Here's another discussion about marriage! I would've plugged it into Katie Proctor's discussion, but I feel this is a different take on it.

When you find "the ONE" do you just "know it"? Is being nervous before you get married a bad sign? Is NOT having any doubts really a good sign? Do happy couples suffer from confirmation bias?

Read the Article

I grew up in a [Christian and American] culture that tried to convince me that there was one person specially created for me, and I for them. I was always very skeptical of this "love at first sight" nonsense. I didn't buy into the fairy tale depiction of love. Despite my skepticism, I still struggle with the messages that have been deeply ingrained.

From the moment I had my first crush, until I met my now boyfriend, I was trying to decide if this guy or that guy was "the One." Less than an articulated thought, I would feel the question, "Do I know this man is my husband?!" I would analyze the hell out of every glance and sigh, trying to determine if this feeling I had "never felt before" was the never before felt feeling of "knowing."

It was all very confusing, and frustrating because these persistent questions went against my conviction it was all bunk. I didn't believe there was a Knight in Shining Armor, but some imperfect someone that I got along with really well, and who mostly understood me. He might be the last person I would suspect. He might not match what I had in my mind for a partner. As much as I wanted some guy to see me across the room and instantly fall in love, the feminist in me chaffed at the idea; he doesn't even know who I am!!! And besides, there were guys who instantly fell in love (or infatuation), and I found them all repulsively creepy. In theory, that kind of devotion sounds lovely. In reality, it's weird and leads to restraining orders.

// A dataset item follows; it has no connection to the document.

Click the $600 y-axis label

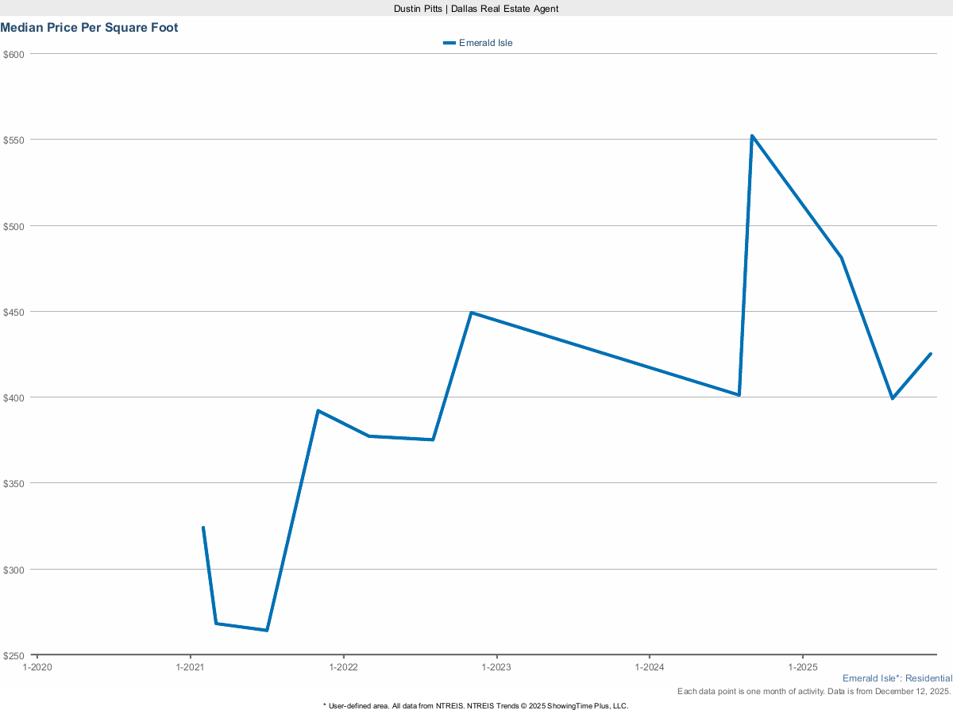pyautogui.click(x=15, y=54)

So, how do you KNOW? Maybe you don't. Maybe if you had an amazing connection with someone, and felt all the right things, and stayed married your entire life, you were just lucky. Because there are people who have an amazing connection, feel all the right things, then divorce. And there are others who were unsure, but who are now perfectly happy they pushed through their doubt.

When I met my boyfriend, I definitely felt something new. I was excited to get to know this guy better... as a friend. Well, I was attracted to him for sure, but I was trying not to let all my typical over-analyzing thoughts take over and run away with me. I was trying to stay level, and I did a pretty good job at it. All I would allow myself to think at the end of the night was, "This guy is going to be a huge part of my life." And he has been. And our goodbye hug felt different. I'm the kind of person that's just not comfy being physical, but I felt safe with him. Not electrified, just sooo comfortable. That was new, too. But, again, I didn't let myself think too much of any of it.

Later, we really did get together, and I had some major doubts. I think a lot of those doubts sprung from the fact that our relationship was not conventional or traditional. I was a feminist, but this was the first time a guy held me to that ideal... although he wasn't aware of it. He wasn't treating me like a helpless girl. I loved and hated that. Without going into too much detail, it was simply confusing to get what I had always wanted but never anticipated. And all of it just gets balled up with deconverting from a Believer to atheist. What DO I expect from men now that I don't have to rebel against their authority over me? What IS acceptable for a relationship not rooted in religion?

Two and a half years later, I'm so glad I worked through my doubts. I feel so lucky. But it's not over yet, is it? It's not over until it's over, and we should never take our relationships for granted. We are NOT meant to be; we have to work at keeping things good. Nothing is guaranteed, and feelings are never good indicators of what is actually the best thing.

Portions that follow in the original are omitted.